◆ What to work on
Repeat exactly the lines below that lie between the line with "Given: Select Télécharger" and the line with "This screenshot has width=1324, height=920.", counting both of those lines as part of the answer.

◆ Exercise data
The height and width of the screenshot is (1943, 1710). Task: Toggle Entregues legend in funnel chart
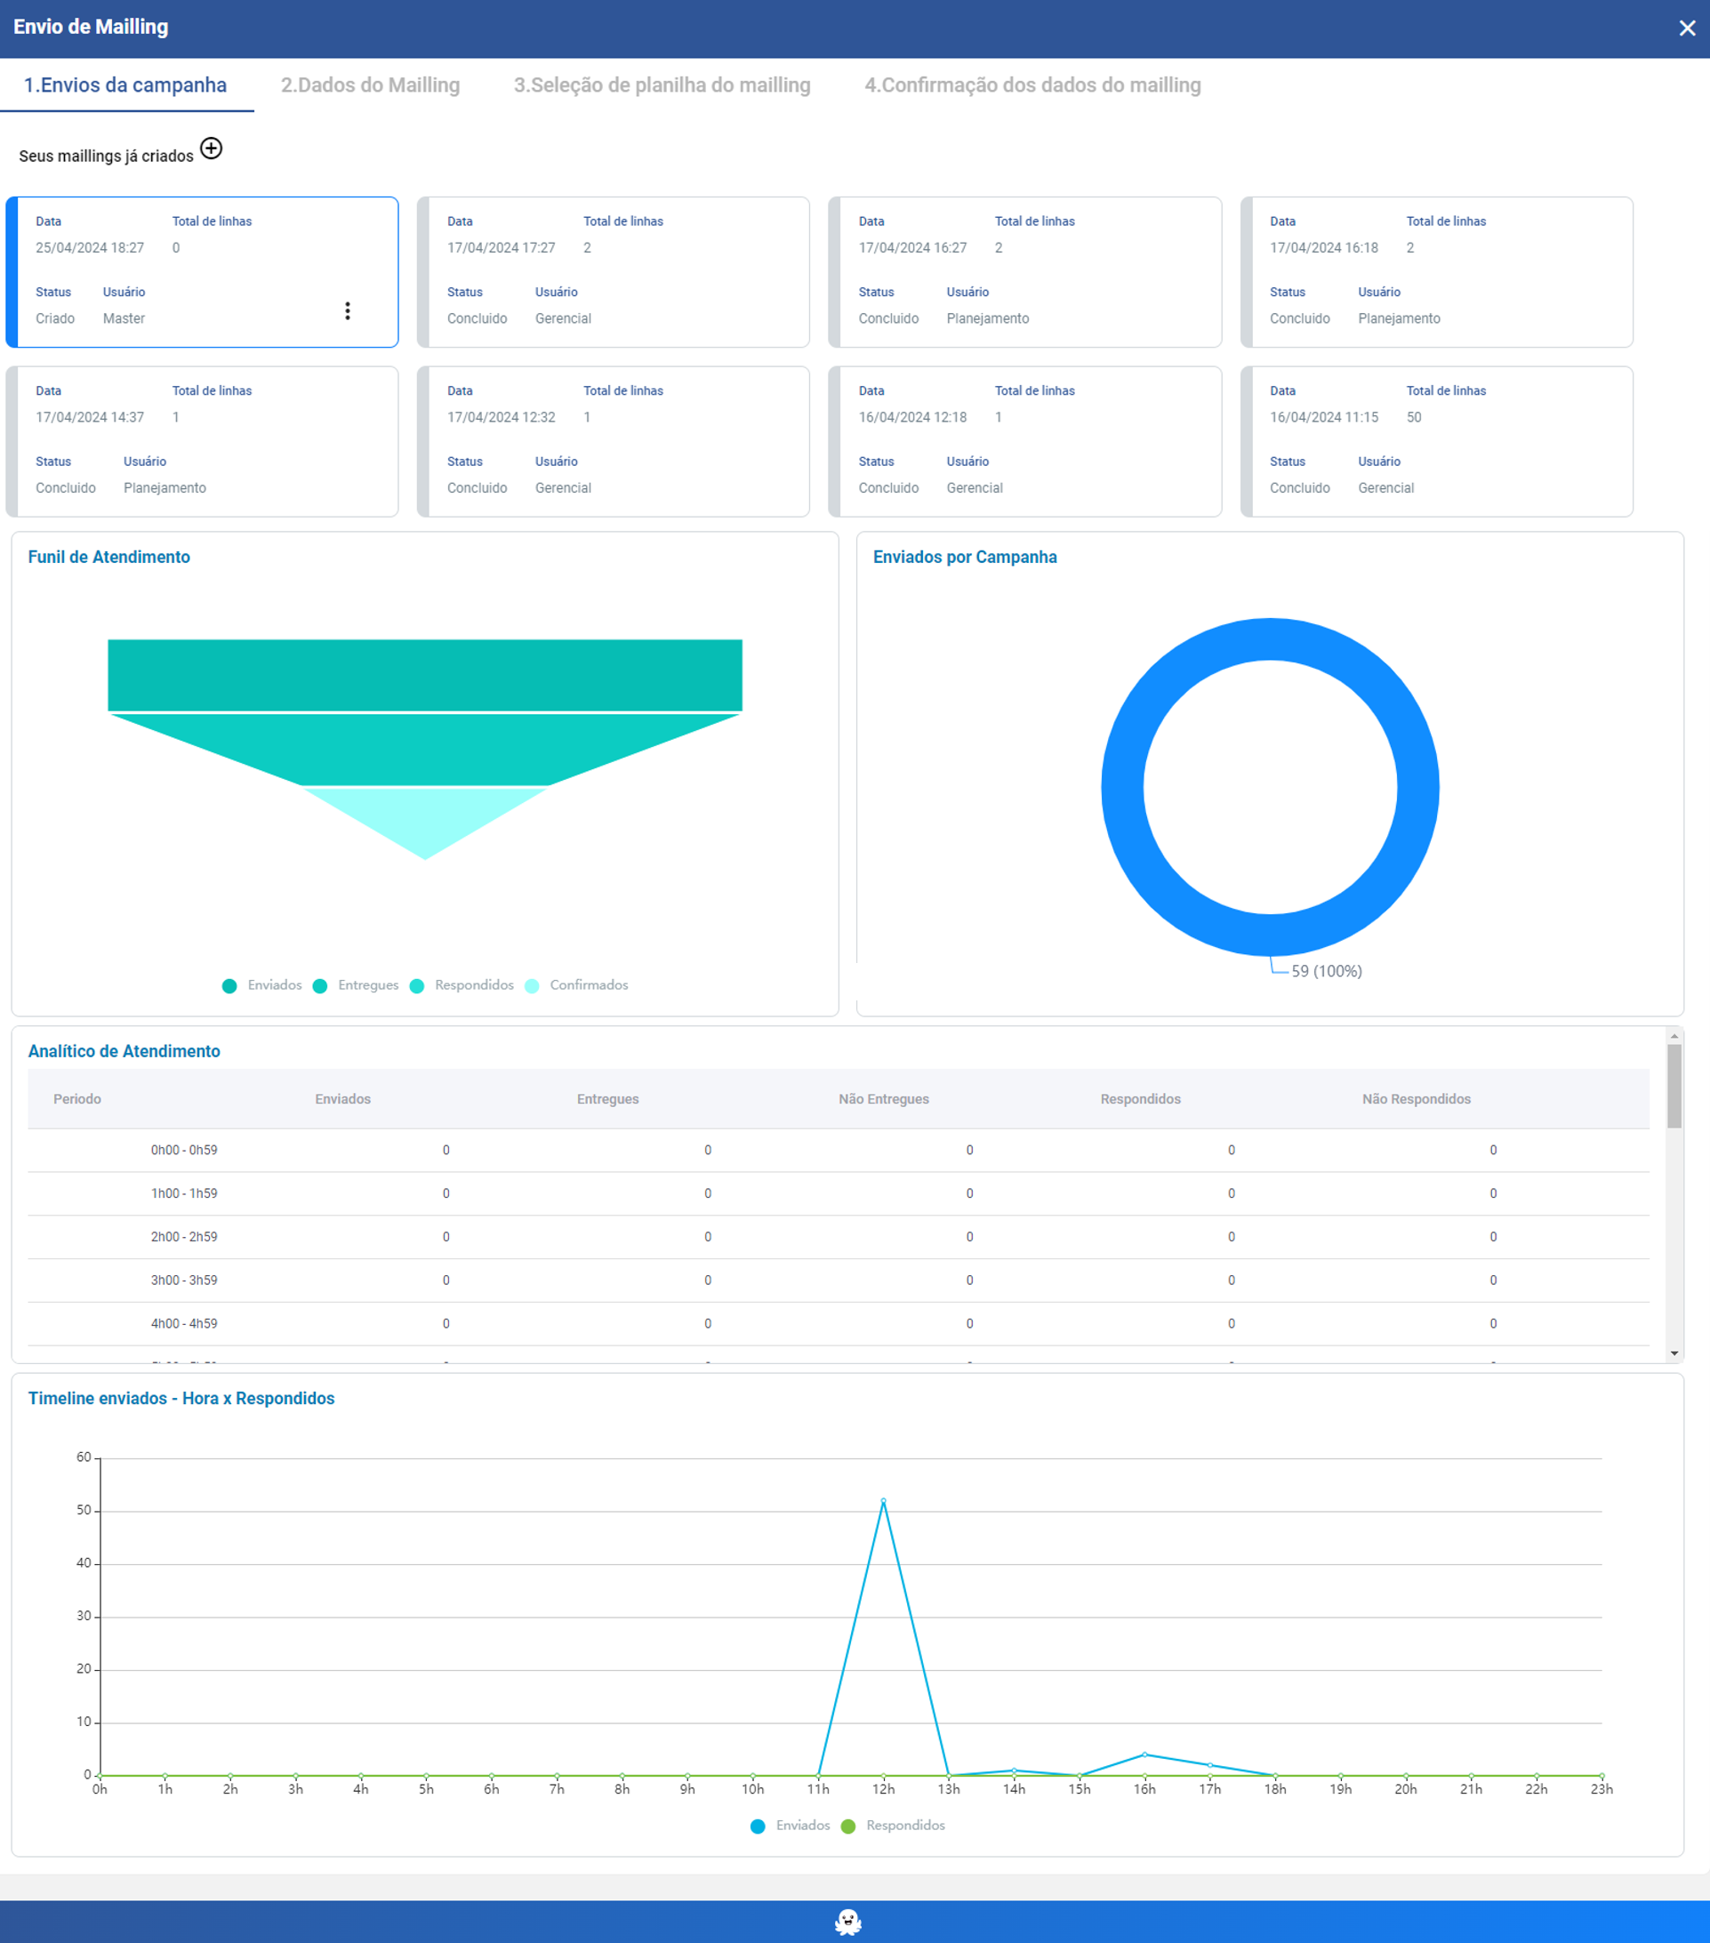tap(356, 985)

---

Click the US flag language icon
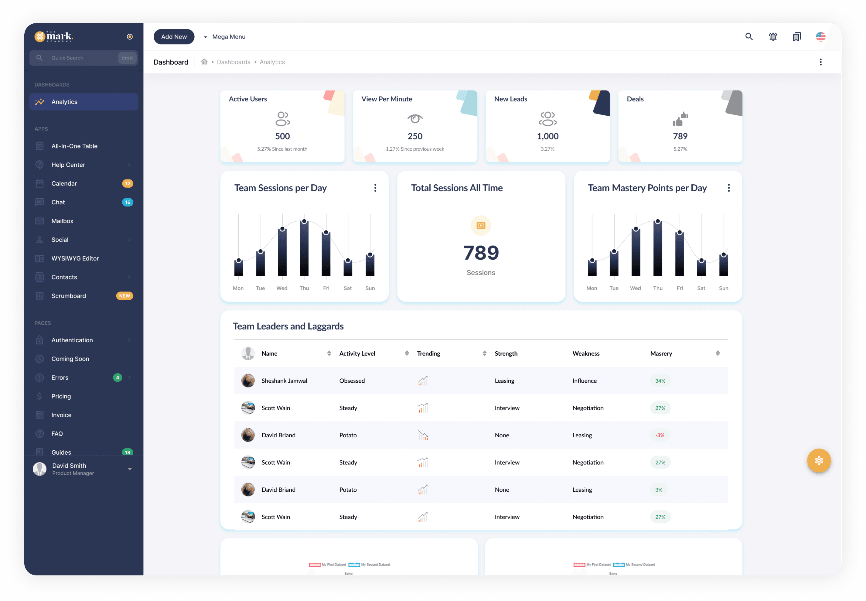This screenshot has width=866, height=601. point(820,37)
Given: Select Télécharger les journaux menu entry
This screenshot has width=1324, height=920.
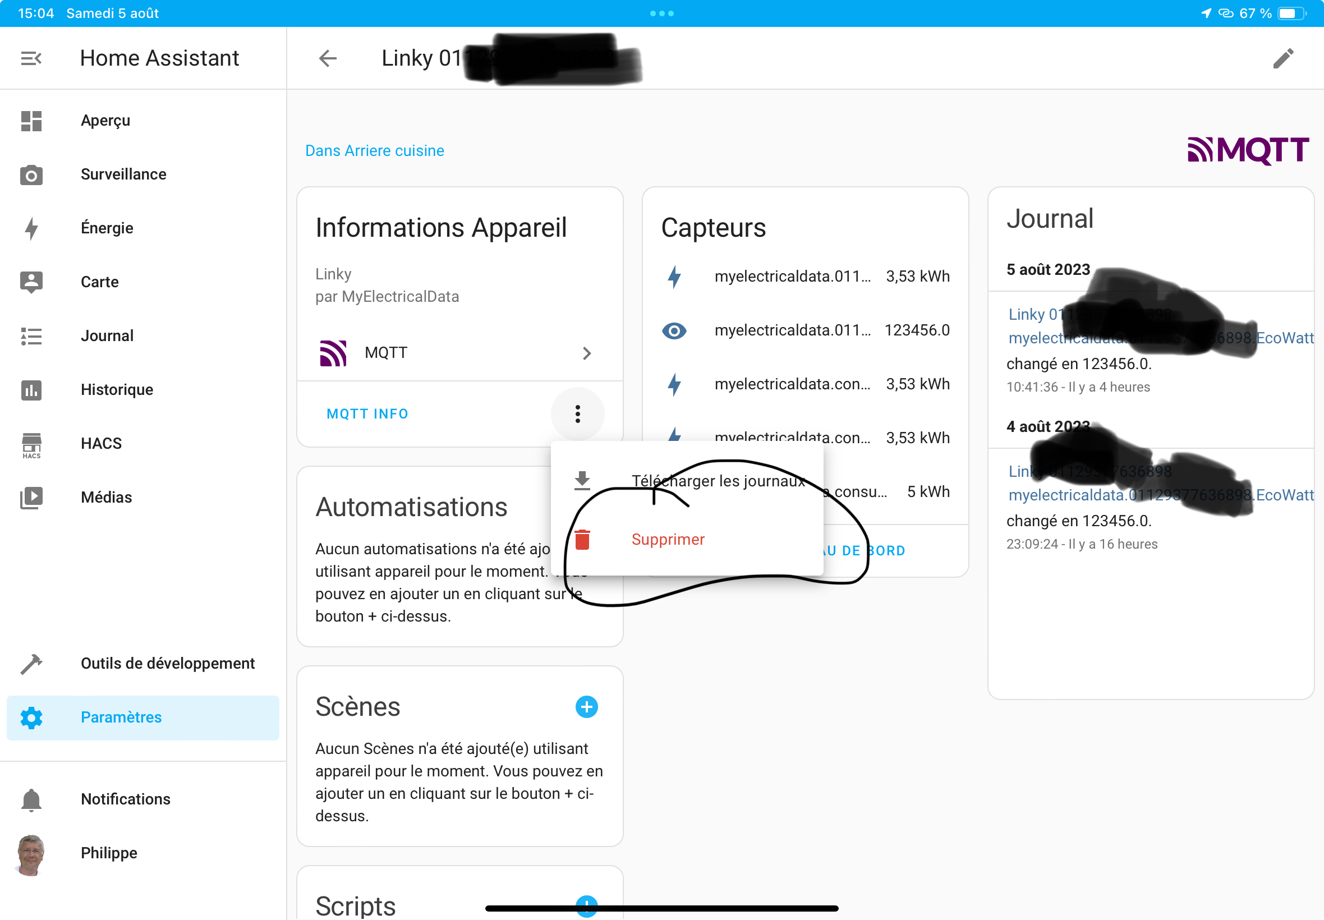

◆ Result of this task
Given: Select Télécharger les journaux menu entry
This screenshot has width=1324, height=920.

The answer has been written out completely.